There are probably a dozen other new features which fell out of this work, such as caching environment installs to speed them up, and richer support for passing remote objects into functions, but we can’t cover them all here. We’ll publish subsequent blog posts talking about how those fit into more thematic directions for Runhouse. Stay tuned.

New docs!

Matt Kandler, our fantastic Front-end Engineer, gave the house a much-needed paintjob in the form of a new docsite (run.house/docs). He devised an awesome system for auto-generating docs in React that we imagine must be useful to other OSS projects, and Josh even added a script which allows you to generate the resources for every existing branch in your repo. If you’re an OSS maintainer and interested in the deets please contact us!

Manual Cluster Setup Path

If you’re having trouble with cluster setup, we now support a manual setup path to bypass various steps which you may want to do yourself (e.g. port forwarding, syncing your code onto the cluster, etc.). We’ve also added a convenient runhouse restart CLI command which you can run on the cluster to terminate both the HTTP server and Ray server on the cluster, along with any in-progress executions, and start them anew.

Coming up

Sagemaker - Cloud AI Platforms like AWS Sagemaker offer serverlessness and container support which are simpler to manage than a dedicated Kubernetes cluster or EC2 fleet. Further, some users don’t have quota or permission to spin up new cloud instances, and instead only have access to compute through an AI platform. Josh has been working on Sagemaker Cluster support for the last month, and it’s being released as an alpha presently. Feel free to give it a try and please let us know what you think!

Revamped Secrets - Runhouse’s secrets support both in OSS and Den is relatively simple. We have a big opportunity to provide super simple secrets syncing for our users across many environments and providers. Further, we can support cluster secrets in a way that will make clusters more natively collaborative through Den.
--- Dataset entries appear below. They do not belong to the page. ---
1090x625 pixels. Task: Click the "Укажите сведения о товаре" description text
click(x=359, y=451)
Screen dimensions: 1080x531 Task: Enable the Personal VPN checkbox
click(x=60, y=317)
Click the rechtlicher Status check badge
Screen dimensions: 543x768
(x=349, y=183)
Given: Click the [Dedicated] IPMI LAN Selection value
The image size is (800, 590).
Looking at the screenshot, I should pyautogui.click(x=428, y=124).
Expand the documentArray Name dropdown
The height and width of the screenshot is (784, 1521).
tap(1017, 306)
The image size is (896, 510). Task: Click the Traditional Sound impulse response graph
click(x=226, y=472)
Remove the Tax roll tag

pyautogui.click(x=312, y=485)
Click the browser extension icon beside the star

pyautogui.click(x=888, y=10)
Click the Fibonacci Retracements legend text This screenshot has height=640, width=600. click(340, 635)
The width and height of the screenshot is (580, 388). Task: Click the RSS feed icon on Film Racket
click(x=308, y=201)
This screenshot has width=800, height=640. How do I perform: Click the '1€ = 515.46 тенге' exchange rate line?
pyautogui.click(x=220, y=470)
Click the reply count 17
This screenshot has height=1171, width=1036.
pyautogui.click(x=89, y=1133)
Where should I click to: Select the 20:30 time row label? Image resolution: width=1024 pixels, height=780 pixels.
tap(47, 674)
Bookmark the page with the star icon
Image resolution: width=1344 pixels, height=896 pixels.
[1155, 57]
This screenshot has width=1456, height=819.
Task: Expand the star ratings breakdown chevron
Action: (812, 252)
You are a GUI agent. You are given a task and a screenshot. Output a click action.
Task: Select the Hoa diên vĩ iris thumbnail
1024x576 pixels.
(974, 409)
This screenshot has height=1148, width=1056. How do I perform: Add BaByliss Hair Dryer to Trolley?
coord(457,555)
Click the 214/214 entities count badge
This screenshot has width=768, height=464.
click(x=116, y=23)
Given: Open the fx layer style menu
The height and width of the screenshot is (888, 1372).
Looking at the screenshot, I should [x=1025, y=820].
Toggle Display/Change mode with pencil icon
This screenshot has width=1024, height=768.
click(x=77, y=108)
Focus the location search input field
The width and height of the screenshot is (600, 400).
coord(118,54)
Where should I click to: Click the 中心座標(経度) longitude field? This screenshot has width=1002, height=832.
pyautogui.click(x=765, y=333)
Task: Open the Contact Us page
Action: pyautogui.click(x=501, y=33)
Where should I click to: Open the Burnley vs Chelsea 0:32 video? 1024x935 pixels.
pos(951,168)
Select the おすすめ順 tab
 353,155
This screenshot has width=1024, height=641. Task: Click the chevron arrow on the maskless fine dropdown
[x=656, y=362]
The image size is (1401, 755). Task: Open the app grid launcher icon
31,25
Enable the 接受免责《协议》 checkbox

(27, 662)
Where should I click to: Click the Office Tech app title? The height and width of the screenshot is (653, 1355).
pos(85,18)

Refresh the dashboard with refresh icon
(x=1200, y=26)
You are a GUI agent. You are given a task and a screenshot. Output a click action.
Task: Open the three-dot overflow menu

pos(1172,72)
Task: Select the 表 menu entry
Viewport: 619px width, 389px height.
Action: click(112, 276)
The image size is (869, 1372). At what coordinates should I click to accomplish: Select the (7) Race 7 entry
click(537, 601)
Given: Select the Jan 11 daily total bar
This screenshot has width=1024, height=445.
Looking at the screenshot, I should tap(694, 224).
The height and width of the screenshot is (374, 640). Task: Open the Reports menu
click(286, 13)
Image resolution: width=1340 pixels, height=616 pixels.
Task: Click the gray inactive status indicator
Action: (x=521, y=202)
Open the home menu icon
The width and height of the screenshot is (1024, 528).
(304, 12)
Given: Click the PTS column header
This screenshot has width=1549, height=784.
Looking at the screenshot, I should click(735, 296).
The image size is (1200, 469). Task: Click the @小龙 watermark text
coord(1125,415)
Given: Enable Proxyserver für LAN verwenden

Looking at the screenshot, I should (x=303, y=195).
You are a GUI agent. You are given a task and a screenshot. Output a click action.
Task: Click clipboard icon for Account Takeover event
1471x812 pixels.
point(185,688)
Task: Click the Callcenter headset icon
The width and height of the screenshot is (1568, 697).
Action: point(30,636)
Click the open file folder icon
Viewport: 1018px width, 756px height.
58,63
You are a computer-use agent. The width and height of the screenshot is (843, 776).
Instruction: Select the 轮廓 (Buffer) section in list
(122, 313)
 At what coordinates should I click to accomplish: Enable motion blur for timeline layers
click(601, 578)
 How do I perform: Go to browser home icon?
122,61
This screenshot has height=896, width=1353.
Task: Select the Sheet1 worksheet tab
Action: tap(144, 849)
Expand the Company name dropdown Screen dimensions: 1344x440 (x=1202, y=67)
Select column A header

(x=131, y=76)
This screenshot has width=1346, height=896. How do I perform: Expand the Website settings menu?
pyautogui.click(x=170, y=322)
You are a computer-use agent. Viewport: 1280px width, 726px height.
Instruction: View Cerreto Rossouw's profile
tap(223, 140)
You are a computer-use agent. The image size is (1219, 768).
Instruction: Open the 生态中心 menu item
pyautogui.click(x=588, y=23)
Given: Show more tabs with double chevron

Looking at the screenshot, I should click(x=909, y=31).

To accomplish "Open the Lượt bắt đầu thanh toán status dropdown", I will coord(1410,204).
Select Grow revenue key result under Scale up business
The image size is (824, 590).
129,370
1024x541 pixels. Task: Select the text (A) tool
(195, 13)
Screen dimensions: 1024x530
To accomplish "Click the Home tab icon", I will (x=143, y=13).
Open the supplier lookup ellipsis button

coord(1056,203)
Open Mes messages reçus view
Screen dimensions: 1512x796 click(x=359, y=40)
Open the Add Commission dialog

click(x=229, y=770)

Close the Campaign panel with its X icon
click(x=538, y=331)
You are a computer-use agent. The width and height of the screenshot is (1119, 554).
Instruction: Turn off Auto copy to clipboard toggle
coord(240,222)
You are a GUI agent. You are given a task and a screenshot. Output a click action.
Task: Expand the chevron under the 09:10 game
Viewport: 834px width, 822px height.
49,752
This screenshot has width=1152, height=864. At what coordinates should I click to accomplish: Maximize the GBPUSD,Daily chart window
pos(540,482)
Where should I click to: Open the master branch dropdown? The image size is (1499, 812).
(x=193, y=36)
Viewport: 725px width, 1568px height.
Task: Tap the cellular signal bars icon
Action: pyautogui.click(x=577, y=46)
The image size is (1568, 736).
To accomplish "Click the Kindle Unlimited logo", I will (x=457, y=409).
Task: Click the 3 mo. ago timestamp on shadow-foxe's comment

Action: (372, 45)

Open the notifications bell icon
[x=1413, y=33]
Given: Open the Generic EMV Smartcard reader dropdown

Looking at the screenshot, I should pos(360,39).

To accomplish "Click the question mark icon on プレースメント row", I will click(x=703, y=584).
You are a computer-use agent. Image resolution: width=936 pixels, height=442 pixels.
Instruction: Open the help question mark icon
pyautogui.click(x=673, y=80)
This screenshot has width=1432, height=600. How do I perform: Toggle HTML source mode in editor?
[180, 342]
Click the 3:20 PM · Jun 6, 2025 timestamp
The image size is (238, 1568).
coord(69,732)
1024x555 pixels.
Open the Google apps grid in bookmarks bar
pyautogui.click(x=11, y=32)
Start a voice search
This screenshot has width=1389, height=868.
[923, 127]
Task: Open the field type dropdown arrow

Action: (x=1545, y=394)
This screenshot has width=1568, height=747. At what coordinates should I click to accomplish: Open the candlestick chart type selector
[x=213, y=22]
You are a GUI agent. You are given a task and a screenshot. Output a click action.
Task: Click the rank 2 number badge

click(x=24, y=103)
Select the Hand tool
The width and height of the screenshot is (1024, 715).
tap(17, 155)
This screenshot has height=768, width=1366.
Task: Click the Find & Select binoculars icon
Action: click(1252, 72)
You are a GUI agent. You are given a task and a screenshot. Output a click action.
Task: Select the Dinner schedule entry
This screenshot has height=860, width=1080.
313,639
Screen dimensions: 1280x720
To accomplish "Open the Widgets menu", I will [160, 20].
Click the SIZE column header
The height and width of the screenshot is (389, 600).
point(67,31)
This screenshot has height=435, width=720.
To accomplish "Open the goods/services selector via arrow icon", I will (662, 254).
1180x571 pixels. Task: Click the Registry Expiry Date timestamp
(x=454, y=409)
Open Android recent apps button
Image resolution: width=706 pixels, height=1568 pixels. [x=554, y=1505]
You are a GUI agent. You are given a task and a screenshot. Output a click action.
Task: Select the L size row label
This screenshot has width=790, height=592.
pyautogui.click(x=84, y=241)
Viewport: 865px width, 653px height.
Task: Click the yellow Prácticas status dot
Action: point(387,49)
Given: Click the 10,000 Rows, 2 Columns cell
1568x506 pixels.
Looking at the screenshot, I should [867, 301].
Caroline is leading this revamp.

Kubernetes - At long last, we are adding support for pulling Runhouse sub-clusters out of an existing Kuberenetes cluster/namespace. One day soon, a typical ML engineer or Data Scientists will need to know very little or nothing at all about Kuberenetes or Docker. The challenge here is largely designing the solution in a way which is most durable to the extreme diversity of K8s rigs, and making the auth and setup requirements as minimal as possible. One of our newest engineers, Rohan, is leading this effort.